A PRIMARY school teacher went on a month-long fact-finding trip to Pakistan in a bid to improve relations with his pupils' parents.

Majid Ditta has returned from the education mission, completed in his own time during the summer holidays, and written a report for colleagues at Wensley Fold Primary, Blackburn.

And he defended his decision to spend time learning about education in a country where almost 60 per cent of the population is illiterate. Two grants, one of £350 from Blackburn with Darwen Council and another for £1,600 from the Department of Education and Skills (DES) paid for the trip.

The year eight teacher said his report, entitled Education in Pakistan, will be used by teachers at Wensley Fold, which has a high percentage of Asian pupils.
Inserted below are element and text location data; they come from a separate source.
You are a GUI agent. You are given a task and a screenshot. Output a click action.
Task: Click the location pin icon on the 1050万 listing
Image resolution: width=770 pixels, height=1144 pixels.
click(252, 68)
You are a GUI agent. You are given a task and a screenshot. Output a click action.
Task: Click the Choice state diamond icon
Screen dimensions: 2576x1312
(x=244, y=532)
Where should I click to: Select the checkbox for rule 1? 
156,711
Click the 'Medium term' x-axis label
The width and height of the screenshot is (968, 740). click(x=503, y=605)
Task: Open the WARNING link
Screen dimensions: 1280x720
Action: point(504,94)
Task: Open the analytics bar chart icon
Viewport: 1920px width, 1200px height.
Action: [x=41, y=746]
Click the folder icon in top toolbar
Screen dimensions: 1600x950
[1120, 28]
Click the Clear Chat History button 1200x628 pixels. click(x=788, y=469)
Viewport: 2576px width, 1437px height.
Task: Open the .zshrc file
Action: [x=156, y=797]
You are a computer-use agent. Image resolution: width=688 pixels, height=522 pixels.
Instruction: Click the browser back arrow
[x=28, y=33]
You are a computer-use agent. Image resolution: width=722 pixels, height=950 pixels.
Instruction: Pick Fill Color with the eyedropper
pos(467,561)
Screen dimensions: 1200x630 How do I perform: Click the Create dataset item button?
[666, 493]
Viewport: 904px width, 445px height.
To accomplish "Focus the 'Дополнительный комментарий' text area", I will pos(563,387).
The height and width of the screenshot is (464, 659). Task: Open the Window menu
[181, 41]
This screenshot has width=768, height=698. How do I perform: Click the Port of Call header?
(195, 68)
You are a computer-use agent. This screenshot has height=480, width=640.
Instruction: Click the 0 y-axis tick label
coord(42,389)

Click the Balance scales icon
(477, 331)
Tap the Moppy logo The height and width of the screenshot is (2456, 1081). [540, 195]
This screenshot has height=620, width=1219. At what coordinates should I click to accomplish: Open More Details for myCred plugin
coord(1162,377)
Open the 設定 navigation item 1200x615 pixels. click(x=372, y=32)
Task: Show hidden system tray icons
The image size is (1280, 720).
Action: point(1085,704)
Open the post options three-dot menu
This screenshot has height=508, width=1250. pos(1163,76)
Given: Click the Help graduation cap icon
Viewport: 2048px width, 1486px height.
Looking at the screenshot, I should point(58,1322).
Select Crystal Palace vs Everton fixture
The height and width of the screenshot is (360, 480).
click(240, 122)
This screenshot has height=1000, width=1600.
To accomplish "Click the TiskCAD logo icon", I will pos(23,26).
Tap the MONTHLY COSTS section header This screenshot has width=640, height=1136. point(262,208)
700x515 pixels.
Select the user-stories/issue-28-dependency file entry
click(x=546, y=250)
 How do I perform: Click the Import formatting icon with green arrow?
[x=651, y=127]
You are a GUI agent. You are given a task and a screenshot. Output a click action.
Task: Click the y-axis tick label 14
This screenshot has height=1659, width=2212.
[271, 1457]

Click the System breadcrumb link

Mr Ditta, 28, of Blackburn, said: "It will be used as a resource and the information I have collected will be shared.

"At Wensley Fold we have a high percentage of families from the Indian sub-continent.

"In a lot of cases one parent has had a British education and, particularly with Pakistani marriages, wives and husbands are brought over here, but the other parent hasn't. I will be able to use what I learned over there here in Blackburn. The report is to make other teachers sensitive to the different types of education some of our parents have had.

"Some of the parents who have children at Wensley Fold have never seen a school, or one with the resources we have, so understanding their position will help to foster a better understanding between parents and teachers."

Mr Ditta, who is still in his first year in school, applied for a personal development grant from the DES to take him from Manchester to Islamabad.

A DES spokesman said: "It is up to the individual teacher to decide what they spend their bursaries on, providing the chosen activity relates to workplace development."